Pick every line out of the entries below that holds the string "breadcrumb", and report them.

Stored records
== Segment start ==

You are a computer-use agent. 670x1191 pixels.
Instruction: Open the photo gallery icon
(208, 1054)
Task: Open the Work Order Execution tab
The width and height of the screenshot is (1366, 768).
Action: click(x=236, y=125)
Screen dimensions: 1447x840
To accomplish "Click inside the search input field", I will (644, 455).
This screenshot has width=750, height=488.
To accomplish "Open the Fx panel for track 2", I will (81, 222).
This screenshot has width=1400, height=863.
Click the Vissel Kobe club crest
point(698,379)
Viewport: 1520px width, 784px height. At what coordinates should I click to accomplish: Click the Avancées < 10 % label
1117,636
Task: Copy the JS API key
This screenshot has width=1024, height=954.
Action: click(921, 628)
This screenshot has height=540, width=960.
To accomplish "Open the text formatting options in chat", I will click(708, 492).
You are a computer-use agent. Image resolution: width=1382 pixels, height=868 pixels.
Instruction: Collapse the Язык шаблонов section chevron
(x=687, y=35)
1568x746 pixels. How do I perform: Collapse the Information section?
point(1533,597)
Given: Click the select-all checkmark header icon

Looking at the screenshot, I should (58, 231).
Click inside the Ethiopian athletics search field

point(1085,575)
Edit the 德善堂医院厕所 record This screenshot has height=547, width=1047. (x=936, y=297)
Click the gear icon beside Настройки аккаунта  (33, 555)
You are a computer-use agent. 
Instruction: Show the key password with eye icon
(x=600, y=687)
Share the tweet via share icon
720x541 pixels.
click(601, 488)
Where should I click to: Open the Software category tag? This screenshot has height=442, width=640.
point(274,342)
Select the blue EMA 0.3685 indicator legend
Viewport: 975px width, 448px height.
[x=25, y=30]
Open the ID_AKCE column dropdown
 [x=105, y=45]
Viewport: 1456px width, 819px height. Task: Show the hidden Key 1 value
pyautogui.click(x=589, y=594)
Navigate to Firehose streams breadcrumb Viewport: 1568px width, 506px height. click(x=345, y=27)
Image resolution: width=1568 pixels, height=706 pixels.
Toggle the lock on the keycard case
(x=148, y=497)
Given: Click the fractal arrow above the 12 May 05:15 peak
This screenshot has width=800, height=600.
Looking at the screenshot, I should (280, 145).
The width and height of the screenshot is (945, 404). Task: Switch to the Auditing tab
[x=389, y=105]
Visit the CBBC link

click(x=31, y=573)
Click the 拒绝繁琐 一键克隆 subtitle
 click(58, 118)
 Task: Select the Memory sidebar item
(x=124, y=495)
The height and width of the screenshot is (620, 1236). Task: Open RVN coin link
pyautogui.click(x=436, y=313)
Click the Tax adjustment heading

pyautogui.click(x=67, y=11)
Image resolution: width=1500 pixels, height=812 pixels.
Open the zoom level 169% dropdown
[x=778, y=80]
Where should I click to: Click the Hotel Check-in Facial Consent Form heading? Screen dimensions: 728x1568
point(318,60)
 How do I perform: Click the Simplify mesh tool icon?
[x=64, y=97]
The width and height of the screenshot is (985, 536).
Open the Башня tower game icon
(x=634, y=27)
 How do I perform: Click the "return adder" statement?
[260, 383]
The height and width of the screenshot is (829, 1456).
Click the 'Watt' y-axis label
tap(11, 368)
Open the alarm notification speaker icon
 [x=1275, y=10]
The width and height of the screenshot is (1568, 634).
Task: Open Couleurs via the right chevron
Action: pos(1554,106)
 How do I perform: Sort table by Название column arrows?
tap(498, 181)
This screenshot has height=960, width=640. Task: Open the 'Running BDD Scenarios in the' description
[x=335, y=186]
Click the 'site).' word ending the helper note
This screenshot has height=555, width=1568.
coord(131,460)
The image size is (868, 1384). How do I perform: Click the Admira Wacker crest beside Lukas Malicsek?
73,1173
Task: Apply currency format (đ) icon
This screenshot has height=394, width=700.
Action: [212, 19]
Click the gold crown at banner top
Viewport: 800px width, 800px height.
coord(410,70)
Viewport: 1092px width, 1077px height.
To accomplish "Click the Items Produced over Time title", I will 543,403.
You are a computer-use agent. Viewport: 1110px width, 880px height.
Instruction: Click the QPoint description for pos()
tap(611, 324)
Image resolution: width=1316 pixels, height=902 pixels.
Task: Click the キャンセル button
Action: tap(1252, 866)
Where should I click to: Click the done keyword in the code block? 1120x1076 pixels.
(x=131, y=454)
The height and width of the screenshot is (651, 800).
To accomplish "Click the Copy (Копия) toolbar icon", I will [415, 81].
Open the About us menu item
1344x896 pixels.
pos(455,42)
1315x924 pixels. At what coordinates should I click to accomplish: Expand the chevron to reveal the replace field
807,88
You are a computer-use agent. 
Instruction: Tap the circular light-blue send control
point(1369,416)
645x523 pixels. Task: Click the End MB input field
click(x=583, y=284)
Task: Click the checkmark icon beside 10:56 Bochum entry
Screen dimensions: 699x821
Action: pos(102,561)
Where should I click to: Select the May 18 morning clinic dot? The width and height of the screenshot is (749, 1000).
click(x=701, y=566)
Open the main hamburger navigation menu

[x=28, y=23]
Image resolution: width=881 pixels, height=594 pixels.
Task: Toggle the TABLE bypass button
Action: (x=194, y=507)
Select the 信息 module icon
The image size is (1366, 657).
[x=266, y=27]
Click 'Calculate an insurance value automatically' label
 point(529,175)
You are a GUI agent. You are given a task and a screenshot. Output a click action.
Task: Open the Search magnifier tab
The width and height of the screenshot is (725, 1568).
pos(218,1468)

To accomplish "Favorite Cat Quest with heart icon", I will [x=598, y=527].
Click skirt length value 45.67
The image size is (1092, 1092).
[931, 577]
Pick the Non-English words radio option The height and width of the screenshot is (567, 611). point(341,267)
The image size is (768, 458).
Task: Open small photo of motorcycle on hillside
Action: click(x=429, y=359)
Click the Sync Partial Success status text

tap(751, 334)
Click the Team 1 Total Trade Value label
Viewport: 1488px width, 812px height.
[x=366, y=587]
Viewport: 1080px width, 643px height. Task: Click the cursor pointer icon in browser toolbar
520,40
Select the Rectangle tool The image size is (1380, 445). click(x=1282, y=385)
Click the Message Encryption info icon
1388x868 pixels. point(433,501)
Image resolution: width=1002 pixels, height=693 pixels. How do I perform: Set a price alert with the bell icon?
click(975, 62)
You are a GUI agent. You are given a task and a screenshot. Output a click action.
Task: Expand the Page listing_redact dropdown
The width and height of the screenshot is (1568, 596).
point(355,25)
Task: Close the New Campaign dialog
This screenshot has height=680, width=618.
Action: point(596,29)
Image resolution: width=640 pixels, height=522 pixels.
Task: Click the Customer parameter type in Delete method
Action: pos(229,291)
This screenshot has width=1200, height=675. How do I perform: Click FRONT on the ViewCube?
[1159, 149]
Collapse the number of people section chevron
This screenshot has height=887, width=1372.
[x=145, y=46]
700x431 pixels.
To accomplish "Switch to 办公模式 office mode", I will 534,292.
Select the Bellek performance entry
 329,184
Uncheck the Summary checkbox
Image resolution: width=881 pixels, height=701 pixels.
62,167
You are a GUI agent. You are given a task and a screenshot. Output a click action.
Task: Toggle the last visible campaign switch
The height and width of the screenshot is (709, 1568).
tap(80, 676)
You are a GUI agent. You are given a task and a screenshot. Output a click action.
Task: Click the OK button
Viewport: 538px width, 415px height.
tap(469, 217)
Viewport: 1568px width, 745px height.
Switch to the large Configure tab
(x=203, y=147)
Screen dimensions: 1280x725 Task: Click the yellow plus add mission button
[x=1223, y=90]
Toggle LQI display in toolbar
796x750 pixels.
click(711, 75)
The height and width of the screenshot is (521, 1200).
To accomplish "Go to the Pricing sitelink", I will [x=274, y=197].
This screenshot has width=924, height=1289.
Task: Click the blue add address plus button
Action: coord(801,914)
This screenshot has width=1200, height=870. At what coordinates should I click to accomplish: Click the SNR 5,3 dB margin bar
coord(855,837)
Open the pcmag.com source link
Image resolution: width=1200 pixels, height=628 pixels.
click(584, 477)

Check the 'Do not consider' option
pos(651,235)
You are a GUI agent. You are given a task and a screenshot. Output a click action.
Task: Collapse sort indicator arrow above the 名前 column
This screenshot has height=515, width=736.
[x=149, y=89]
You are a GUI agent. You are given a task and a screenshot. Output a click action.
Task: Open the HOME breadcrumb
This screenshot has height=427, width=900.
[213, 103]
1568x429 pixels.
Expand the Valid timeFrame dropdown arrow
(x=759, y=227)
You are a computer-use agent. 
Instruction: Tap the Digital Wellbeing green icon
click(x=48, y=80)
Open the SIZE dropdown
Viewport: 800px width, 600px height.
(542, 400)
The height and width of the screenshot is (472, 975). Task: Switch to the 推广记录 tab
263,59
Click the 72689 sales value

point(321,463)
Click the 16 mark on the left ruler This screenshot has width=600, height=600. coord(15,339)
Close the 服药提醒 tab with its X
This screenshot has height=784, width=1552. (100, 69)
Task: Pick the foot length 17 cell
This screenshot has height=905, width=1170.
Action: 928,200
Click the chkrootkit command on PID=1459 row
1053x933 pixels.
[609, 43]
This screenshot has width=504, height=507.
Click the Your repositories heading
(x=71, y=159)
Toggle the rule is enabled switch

== Segment end ==

_WRITTEN RESPONSE_
Navigate to Firehose streams breadcrumb Viewport: 1568px width, 506px height. click(x=345, y=27)
Task: Open the HOME breadcrumb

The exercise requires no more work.